Tips and advice from those who know
A Finnish senior national team member from 1991-2008,
Tanskanen won the high bar world title in ’97. A native of
Jyvaskyla, Tanskanen is still immersed in gymnastics. He’s the
Men’s Technical Director for the Finnish Gymnastics
Federation, and in January 2010 he was elected President of
the FIG Athletes’ Commission. After blogging from the 2010
Youth Olympics in Singapore in August, Tanskanen, 34,
graciously fielded questions from IG Editor Dwight Normile.
What do you hope to accomplish
as Director of Men’s Gymnastics
in Finland? I try to create opportunities for gymnasts to concentrate on
their training and for coaches to concentrate on their jobs. I basically have
to manage all the aspects related to
men’s gymnastics in Finland, from
recreational level to national team.
And, of course, I hope to improve
everything, but I have to take things one at a time. One thing we have
started is a new educational program for coaches, and I feel that that is
the way for more continuous success at the international level in the
Finland won the men’s team and all-around golds at the 1948
London Olympics. Did that influence you to become a gymnast?
That history did not directly influence me, since I had no idea of that
when I started gymnastics at the age of 6. Later, I became quite interested in history—in general and sports history, especially—and, in a
way, it was an inspiration for me to know the glorious history of
What do you remember from your 1997 world title on high bar?
I remember being surprisingly cool before the final. I was just ready to
show what I had been training for. The greatest moment was when I
stuck my dismount and realized I had hit a perfect routine. I simply
could not have done it any better. After the routine I did not care too
much about other gymnasts, since I had done the best I could. Of
course, it was nice to watch gymnast after gymnast trying to reach my
mark without success, but to win the title was just a product of being
able to perform at my highest level at that given moment. That feeling
has always been more important for me than the result itself.
Did you become well known in Finland because of your gold
medal? I became quite a celebrity in Finland because it was such a surprise for everyone. I was on the front page of most newspapers and on
national TV on many occasions. Finland, however, is different from the
U.S. Here, you do not end up on Kellogg’s cereal boxes or something
like that, so I did not receive any interesting opportunities. Of course, it
has been a huge advantage for me occupationally that people in sports
in Finland know me.
At the 1999 Tianjin worlds, you failed to qualify to the high bar
final.
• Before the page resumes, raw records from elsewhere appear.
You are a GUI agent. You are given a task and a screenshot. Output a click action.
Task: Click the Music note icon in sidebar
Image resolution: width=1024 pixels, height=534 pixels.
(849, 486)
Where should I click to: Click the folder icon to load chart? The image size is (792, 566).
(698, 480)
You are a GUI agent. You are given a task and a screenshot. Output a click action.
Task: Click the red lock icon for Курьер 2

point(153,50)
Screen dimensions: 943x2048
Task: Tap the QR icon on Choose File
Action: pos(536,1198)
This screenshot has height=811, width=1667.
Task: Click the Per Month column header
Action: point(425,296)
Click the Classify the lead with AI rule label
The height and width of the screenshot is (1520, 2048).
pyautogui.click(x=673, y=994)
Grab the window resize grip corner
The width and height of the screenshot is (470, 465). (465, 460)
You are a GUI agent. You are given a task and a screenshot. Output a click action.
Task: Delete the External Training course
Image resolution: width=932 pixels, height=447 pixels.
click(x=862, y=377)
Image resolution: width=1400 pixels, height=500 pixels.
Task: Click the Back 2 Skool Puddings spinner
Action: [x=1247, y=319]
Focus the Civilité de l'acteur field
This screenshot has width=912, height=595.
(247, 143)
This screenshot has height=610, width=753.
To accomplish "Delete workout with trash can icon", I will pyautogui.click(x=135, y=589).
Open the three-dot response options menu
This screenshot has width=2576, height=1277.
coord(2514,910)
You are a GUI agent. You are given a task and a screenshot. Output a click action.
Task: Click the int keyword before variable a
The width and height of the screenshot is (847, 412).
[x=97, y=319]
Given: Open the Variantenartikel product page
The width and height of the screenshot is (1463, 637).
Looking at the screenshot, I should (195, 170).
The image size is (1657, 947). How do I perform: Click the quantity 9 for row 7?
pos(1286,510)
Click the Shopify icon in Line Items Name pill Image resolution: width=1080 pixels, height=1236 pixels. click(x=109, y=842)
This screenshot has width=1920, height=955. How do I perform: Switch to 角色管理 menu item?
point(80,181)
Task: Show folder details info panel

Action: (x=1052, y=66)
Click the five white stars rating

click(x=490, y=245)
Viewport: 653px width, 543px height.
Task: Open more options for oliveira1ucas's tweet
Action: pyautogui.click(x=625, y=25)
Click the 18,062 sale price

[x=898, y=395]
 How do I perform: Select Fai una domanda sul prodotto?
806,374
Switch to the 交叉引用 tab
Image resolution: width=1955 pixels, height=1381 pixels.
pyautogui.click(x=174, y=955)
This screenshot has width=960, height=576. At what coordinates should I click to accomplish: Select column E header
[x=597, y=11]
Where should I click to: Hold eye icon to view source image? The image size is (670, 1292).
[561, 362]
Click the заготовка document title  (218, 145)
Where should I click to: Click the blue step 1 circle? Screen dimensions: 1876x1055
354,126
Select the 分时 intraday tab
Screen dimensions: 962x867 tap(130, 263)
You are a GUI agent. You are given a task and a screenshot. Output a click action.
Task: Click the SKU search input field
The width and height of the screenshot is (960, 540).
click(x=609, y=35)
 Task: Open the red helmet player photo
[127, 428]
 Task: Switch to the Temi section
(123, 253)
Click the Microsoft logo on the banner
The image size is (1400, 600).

Did you feel extra pressure as defending champion? I was
not thinking about defending my title; my main goal was to qualify
myself for the Sydney Olympic Games. We never had that strong of a
team, so it was all about the all-around competition. I made an unfortunate mistake on p-bars, so maybe I was trying too hard to make up for
that mistake on high bar. I fell from the bar, injured my shoulder and
could not continue that competition anymore. So I did not qualify for
the Olympics, and that was really a bigger disappointment than not
being able to defend my title.
What do you hope to accomplish as President of the FIG
Athletes’ Commission? Naturally, I try to watch [out] for the benefits
of gymnasts in all disciplines. I try to bring the experience I have for the
decision-making bodies. I want to gather more opinions from every
gymnast concerned … so that I really can represent the athletes of
today in the FIG.
What is your opinion of the new open-ended scoring system?
I think it has been a good thing. In the past we had, on the worst occasions, the top 20 gymnasts [scoring] within a few tenths. Who could
really put them in the right order with such a margin? Naturally, we still
have room for improvement in the current Code of Points. I think the
emphasis for now has been a little too much on difficulty, but if we can
apply the execution in [the] way it is written in the Code, I think it will
be good. We just need to find the right balance between execution and
difficulty. I am trying to say that, for me, there are two ways of reaching the same result: with high difficulty or with an easier exercise but
close to perfect execution. And in the past, the gymnasts doing the latter have not been rewarded. This has led to everybody packing their
routines with maximum difficulty.
What were your impressions of the first Youth Olympic Games in
Singapore? I had the perfect experience in Singapore. The level of
competition was great, and one really could see the universality of sport
there. I was surprised to see the cultural and educational program (CEP)
by the IOC to be so successful. I had great discussions with many young
athletes representing different sports from all over the world. The discussions covered every aspect of a young athlete’s life, and I hope and
believe I inspired and helped some of the youngsters to pursue their
dreams in sport and in other areas of life, as well.
Should the FIG should consider organizing a junior world championships? That is a possibility worth taking a closer look at, but at
the moment I do not think it is the most important thing.
What goals do you hold for yourself in the world of gymnastics?
I just try to do my jobs as well as I can and see what I can accomplish. I
hope that I am able to serve the gymnastics community, both in my
country and also internationally, to my full potential for a long time.